A Rede Análise Covid-19 começou mais ou menos junto com a pandemia mesmo. Ela foi fundada com a Mellanie Fontes Dutra, biomédica e neurocientista. Ela ajuda muito a gente, principalmente sobre a vacinação. Mellanie percebeu isso e começou a juntar colegas e pesquisadores. Foi motivada por esse vácuo, faltava essa informação. Tínhamos ou desinformação ou esse vácuo em que não se tinha interpretação e divulgação científica. Então a rede surgiu para ajudar nesse buraco de divulgação científica. Eu estava fazendo isso por conta, analisando principalmente Caxias do Sul e a região. Percebi que o pessoal estava meio perdido, eu nem usava muito as redes sociais, mas comecei a postar algumas análises e percebi uma alta demanda. As pessoas solicitaram a criação de grupos e o movimento começou a aumentar muito. É uma rede (a Rede Análise Covid-19) nacional de pesquisadores voluntários para o enfrentamento da Covid-19. São aproximadamente 80 membros de todo o Brasil, com integrantes de ciências políticas, psicologia, neurociência, ciência de dados, engenharia. Contamos com profissionais de diversas áreas e nos reunimos para fazer análises, textos explicativos sobre os mais variados temas relacionados à pandemia, desde a questão do tratamento precoce até os tipos de máscaras que devem ser utilizados. Esse é o trabalho da rede, ajudar no combate à desinformação e ajudar na divulgação científica para as pessoas se sentirem mais seguras em relação à tomada de decisão delas.
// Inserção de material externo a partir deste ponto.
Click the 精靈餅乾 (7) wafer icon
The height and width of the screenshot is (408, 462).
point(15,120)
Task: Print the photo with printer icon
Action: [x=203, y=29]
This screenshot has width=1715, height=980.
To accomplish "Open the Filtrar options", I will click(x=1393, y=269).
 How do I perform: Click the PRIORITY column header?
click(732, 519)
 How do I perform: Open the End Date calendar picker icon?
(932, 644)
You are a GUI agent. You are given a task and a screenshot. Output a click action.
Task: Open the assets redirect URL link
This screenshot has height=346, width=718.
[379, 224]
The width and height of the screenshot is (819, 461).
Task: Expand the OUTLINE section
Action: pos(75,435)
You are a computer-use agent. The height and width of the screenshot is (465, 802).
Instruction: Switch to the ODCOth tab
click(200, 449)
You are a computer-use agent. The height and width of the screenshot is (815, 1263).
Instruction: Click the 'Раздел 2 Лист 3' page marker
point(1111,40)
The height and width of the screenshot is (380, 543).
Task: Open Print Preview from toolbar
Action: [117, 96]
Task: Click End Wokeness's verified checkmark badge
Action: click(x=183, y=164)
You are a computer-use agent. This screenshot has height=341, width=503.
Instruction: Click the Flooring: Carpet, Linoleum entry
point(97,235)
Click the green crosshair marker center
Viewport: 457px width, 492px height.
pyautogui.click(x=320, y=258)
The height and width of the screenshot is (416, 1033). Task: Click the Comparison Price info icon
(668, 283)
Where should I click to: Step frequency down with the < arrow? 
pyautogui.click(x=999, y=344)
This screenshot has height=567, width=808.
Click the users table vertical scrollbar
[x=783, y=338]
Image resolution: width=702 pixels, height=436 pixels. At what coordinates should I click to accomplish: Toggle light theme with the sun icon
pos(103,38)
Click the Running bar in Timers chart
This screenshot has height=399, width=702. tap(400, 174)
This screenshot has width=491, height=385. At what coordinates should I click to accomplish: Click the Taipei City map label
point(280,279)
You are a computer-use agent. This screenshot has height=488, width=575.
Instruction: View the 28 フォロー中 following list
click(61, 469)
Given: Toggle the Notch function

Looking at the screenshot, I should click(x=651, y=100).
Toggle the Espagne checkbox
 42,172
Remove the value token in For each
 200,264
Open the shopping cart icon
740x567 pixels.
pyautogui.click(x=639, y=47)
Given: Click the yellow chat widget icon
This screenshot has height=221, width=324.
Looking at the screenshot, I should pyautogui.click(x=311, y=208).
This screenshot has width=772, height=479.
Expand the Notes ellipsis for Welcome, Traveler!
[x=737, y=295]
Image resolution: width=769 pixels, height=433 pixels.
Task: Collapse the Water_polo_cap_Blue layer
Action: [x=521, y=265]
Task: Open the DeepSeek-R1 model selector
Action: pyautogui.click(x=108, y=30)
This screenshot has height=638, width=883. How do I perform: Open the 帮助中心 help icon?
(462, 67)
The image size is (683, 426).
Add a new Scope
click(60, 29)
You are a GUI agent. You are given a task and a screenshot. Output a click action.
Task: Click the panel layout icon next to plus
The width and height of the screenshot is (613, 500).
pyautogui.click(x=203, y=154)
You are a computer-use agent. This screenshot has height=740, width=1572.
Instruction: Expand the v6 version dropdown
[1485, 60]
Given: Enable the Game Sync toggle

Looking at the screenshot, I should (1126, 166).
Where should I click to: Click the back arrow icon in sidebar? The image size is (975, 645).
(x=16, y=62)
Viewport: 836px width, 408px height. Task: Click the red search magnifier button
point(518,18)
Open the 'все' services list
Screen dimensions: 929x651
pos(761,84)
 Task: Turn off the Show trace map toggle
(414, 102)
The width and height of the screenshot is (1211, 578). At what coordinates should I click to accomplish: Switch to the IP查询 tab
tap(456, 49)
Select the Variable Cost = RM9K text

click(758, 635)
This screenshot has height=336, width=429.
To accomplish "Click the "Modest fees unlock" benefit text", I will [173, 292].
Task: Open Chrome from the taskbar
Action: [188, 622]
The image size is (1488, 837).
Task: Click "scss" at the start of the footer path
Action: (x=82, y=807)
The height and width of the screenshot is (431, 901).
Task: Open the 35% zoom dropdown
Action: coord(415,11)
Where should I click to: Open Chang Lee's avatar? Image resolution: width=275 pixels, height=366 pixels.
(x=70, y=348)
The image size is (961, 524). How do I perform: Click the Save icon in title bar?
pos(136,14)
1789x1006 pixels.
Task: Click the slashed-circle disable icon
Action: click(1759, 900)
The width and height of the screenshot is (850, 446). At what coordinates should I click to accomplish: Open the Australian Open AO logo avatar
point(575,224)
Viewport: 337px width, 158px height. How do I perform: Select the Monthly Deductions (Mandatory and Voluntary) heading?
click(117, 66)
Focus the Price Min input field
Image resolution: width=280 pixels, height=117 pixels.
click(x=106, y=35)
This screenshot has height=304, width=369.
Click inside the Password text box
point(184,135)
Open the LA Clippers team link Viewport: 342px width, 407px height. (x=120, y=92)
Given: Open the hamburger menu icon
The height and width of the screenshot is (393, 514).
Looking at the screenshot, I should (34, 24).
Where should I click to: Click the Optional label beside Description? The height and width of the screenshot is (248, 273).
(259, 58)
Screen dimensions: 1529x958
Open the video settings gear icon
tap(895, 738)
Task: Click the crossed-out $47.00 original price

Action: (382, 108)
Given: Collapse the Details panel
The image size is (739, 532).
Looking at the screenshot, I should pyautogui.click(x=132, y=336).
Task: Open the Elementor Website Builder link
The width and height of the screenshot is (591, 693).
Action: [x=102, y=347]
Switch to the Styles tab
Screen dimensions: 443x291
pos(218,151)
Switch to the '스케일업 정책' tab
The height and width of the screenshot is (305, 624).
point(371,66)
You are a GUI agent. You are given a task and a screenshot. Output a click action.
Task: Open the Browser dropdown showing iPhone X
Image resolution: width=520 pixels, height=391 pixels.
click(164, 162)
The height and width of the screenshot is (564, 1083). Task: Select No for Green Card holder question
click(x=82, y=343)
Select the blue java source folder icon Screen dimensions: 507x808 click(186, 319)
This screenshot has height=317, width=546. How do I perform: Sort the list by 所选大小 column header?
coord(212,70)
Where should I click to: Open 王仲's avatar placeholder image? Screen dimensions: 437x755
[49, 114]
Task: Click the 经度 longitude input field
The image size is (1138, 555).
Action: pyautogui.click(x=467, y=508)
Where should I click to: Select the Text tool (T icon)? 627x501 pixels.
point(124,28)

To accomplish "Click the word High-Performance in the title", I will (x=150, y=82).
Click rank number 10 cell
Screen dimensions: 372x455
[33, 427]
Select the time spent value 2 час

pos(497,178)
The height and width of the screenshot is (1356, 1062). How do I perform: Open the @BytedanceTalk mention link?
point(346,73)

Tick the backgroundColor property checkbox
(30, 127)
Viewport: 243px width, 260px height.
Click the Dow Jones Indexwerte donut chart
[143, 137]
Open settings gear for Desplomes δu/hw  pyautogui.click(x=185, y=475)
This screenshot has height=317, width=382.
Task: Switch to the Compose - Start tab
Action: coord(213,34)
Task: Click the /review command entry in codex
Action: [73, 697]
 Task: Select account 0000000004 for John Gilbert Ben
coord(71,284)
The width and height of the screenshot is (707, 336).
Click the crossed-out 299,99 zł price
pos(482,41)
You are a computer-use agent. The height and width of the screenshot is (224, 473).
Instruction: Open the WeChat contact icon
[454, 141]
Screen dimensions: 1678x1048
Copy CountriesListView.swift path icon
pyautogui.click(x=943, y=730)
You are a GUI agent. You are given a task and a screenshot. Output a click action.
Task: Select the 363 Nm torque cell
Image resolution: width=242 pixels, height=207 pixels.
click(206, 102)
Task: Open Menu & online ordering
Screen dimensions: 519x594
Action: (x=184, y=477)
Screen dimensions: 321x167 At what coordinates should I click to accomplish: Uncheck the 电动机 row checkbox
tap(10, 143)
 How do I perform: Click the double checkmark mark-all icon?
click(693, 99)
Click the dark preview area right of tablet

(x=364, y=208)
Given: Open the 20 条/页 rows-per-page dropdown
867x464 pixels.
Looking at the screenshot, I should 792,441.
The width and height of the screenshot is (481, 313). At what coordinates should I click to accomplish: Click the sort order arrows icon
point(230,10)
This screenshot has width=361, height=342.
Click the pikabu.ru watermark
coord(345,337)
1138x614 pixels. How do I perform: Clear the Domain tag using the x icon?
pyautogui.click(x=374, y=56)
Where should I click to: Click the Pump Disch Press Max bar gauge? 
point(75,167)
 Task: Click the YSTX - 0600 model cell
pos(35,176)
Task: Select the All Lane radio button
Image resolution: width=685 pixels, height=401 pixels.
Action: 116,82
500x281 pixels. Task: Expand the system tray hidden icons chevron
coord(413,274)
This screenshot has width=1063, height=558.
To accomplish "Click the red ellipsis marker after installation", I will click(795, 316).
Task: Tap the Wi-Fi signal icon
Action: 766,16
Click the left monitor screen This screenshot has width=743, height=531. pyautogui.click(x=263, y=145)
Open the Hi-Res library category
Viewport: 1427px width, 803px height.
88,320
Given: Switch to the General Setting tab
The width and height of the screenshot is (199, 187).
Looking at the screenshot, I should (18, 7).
Que tipo de trabalho é realizado na Rede Análise Covid-19?

Tentamos fazer texto de acordo com os métodos da ciência. Se vamos fazer um texto, temos a revisão por pares, buscamos fontes, colocamos no grupo da rede para que mais pessoas possam revisar. Elaboramos bastante, discutimos sobre os temas abordados. Por exemplo: fizemos uma análise sobre a subnotificação de óbitos no Brasil, porque percebemos que muitos óbitos que são ligados à Síndrome Respiratória Aguda Grave (SRAG) estão perdidos. São muito mais do que os que aconteceram em 2018 e 2019, mas também não tiveram confirmação para a Covid-19. Percebemos que quase 50% do número de óbitos no Brasil é subnotificado, pois não está confirmado como o novo coronavírus, mas provavelmente é. Essas análises ficam no site da rede e também em todas as redes sociais do grupo: Facebook, Twitter e Instagram. A nossa mídia com maior movimentação é o Twitter, onde há 31 mil seguidores. É um trabalho de muita responsabilidade e que exige muito cuidado. Sempre pedimos muita cautela, pois muitas vezes se quer a informação o mais rápido possível, mas isso pode acabar sendo divulgado sem muito embasamento. Nosso trabalho é justamente explicar todos os detalhes dos temas, seja a eficácia da vacina, seja qualquer outro assunto, principalmente aqueles que estão relacionados à pandemia da Covid-19. Esse é o trabalho principal, fazer a divulgação científica de forma multidisciplinar, voluntária e com alcance maior para a população em geral, não ficar só atingindo os tomadores de decisão. Já tentamos entrar em contato com prefeitos, governadores, secretários da Saúde e inclusive conseguimos em alguns momentos. Eu, inclusive, aqui em Caxias do Sul, já consegui. Nos oferecemos para ajudar sempre, estamos à disposição.